■ **TEXT SECTION**:
Here is the perhaps familiar problem related to session-scoped beans: when a user opens more than one browser, bean data from one browser is unsafely altering the state of the other browser.

For example, if a user opens record A in browser #1, and then opens record B in browser #2, then record A will be over-written in the session. Browser #1 is now an invalid view of the current session data, and doing anything in this window will have unknown results.

This is an unfortunate side-effect of having session-scoped managed beans. And yet request beans just don't cut it for the amount of data and the amount of processing being done. For example, even before the record is ready to be submitted and saved, there is a ton of partial-page requests to add more fields, do custom validation, etc.

Ideally, I'd like only user information to be session-scoped (if a user logs in in one browser, and opens another browser, that one is also logged in. This bean works perfectly fine as a session bean). But individual records should have a feel of being request-scoped (a user should be able to edit two different records in two browsers; does not work so well as a session-bean). My attempt to rework this data into a request-scoped bean convinced me that it can't be done short of passing tons and tons of data back and forth with every action, and is therefore impractical, so there I am stuck.

■ **EXTRACTED INFORMATION**:
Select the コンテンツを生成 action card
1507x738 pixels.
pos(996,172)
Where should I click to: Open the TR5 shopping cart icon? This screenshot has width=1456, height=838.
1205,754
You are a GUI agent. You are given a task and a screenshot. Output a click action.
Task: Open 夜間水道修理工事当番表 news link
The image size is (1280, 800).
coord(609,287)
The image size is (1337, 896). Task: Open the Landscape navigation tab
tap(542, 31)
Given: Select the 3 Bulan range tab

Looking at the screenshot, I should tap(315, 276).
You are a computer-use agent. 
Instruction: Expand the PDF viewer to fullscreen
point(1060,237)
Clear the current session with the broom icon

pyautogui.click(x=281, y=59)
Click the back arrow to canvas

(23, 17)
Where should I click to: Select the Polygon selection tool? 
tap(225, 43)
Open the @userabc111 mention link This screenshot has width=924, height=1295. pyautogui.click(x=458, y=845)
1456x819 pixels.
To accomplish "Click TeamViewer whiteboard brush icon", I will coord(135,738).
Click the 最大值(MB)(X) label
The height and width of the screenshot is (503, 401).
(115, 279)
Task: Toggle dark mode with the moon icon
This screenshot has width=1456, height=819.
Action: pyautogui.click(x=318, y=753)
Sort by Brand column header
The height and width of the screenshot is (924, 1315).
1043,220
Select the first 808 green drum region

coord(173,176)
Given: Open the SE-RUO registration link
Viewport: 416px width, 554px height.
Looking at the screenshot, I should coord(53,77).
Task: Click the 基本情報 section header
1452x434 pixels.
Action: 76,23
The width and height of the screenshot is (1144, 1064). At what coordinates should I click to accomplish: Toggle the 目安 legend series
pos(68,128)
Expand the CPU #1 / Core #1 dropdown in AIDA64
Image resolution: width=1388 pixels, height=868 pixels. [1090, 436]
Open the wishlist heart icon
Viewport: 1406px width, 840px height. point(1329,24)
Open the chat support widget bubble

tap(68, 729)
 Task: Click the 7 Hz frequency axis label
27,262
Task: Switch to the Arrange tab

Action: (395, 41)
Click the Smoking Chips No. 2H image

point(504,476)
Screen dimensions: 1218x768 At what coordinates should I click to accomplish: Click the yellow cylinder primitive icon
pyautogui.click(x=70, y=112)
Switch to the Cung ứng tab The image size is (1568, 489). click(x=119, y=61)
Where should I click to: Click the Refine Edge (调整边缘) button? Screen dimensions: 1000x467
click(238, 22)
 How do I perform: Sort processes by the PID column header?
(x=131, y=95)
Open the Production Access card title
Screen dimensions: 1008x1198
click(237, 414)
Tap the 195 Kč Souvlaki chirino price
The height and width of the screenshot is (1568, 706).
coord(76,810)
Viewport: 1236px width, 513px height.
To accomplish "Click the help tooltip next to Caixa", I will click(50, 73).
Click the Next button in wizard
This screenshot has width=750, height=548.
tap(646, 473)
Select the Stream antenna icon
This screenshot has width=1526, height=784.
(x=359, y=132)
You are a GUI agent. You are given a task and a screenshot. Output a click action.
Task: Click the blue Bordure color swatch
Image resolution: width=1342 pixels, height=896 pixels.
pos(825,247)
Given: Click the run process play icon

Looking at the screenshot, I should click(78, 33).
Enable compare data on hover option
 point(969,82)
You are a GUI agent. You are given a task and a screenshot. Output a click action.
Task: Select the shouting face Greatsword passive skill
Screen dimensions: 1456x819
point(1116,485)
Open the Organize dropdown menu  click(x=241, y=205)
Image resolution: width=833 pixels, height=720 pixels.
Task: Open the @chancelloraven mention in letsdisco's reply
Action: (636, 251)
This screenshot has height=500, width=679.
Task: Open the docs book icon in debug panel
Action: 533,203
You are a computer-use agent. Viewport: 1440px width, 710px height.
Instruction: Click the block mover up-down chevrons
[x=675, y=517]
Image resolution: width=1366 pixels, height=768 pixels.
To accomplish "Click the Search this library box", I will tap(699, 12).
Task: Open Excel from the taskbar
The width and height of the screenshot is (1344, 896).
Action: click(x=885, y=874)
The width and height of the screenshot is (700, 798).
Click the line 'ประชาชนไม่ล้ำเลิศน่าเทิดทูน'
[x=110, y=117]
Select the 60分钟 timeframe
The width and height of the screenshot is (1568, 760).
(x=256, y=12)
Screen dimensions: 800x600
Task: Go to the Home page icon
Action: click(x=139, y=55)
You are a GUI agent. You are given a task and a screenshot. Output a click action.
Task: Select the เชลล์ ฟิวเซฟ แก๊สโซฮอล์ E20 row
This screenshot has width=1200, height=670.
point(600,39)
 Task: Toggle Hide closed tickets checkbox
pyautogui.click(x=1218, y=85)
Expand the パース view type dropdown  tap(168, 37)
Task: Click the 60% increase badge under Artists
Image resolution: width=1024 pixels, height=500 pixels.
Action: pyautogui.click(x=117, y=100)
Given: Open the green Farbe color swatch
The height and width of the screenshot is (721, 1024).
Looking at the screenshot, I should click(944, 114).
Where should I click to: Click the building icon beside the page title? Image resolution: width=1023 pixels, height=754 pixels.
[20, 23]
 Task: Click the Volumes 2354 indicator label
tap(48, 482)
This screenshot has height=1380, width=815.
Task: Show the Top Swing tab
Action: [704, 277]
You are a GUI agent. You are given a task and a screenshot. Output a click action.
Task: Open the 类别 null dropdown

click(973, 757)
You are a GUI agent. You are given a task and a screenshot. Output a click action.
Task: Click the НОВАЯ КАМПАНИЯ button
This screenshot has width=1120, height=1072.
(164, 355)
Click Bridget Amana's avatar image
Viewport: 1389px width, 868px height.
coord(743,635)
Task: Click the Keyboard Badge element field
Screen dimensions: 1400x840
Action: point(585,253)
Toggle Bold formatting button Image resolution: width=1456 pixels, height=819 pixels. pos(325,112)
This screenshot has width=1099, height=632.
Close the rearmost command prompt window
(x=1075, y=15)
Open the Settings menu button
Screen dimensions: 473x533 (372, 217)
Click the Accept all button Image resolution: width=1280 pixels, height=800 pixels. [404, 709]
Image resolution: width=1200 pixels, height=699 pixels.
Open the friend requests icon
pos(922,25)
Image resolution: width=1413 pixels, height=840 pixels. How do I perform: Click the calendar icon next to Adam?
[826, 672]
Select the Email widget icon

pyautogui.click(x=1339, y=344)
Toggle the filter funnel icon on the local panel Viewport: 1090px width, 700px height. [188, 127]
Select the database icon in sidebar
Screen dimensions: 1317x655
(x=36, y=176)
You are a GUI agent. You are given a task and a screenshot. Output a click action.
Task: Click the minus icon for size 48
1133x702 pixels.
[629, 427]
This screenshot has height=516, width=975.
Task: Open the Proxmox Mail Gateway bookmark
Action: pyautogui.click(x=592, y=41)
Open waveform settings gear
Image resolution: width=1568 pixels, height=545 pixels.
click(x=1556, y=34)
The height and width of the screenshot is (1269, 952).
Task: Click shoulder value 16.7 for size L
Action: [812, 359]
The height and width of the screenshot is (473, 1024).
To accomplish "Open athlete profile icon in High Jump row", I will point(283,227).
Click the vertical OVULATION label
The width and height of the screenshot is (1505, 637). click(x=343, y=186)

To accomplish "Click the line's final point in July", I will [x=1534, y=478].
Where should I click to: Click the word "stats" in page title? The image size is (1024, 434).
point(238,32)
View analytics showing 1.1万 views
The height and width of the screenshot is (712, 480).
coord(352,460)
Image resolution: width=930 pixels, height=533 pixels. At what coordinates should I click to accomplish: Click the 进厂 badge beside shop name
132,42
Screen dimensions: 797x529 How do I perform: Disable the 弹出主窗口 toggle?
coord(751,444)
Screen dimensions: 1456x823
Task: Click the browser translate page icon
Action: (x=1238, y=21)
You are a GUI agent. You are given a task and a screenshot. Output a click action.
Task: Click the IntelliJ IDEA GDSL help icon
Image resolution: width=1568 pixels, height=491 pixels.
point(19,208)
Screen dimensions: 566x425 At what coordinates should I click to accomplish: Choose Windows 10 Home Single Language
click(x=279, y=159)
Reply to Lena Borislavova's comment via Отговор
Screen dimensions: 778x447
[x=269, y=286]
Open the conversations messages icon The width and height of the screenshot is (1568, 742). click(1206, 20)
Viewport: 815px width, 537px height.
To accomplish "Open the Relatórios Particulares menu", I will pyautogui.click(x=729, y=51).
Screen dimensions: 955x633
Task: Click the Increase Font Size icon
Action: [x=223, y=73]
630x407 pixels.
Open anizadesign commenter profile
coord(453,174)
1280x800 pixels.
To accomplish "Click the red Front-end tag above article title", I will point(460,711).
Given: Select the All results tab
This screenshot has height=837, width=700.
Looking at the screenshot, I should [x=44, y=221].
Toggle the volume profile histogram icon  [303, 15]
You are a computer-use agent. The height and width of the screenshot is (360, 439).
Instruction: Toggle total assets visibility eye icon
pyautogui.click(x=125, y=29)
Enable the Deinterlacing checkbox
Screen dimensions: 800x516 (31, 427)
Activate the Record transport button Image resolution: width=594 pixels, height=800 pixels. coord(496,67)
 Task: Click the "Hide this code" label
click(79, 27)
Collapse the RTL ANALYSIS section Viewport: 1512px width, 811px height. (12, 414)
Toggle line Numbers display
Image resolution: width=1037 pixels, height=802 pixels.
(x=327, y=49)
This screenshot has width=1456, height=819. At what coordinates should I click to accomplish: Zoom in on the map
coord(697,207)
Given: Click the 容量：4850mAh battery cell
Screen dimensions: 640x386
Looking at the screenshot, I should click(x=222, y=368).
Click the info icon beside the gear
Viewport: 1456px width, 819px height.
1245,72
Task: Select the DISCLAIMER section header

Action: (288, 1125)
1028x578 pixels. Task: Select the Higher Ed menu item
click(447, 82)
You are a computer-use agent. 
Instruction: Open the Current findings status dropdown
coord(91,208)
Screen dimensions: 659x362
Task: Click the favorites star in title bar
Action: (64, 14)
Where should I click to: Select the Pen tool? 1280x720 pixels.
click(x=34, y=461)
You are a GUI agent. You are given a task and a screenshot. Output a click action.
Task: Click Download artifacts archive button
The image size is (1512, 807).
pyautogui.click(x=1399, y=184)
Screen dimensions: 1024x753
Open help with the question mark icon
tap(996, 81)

■ **EXERCISE TASKS**:
- 1) Write out the part of the text on session-scoped beans that runs from "Ideally, I'd like" through "I am stuck.".
- 2) In the text on session-scoped beans, what happens to record A after the user opens record B in browser #2?
- 3) Carry on the text about session-scoped beans from the point where it stops.
The records are unrelated material that stands apart from the text on session-scoped beans.

■ **RESPONSES BY TASK**:
- 1)
Ideally, I'd like only user information to be session-scoped (if a user logs in in one browser, and opens another browser, that one is also logged in. This bean works perfectly fine as a session bean). But individual records should have a feel of being request-scoped (a user should be able to edit two different records in two browsers; does not work so well as a session-bean). My attempt to rework this data into a request-scoped bean convinced me that it can't be done short of passing tons and tons of data back and forth with every action, and is therefore impractical, so there I am stuck.

- 2) Record A is overwritten in the session.

- 3)
I'm looking for solutions or alternative approaches. Any insight would be appreciated!

I'm using JSF 1.2 + Facelets + Trinidad.

Note: I've seen something called pageFlowScope mentioned in Trinidad's documentation. This is the closest thing I've found to a potential solution, but unfortunately it seems primitive and cumbersome. I've hit a dead-end looking into it - as complete as Trinidad's documentation is, much of it is briefly mentioned with no examples or resources to go with it. But if anyone has had success with this, please let me know.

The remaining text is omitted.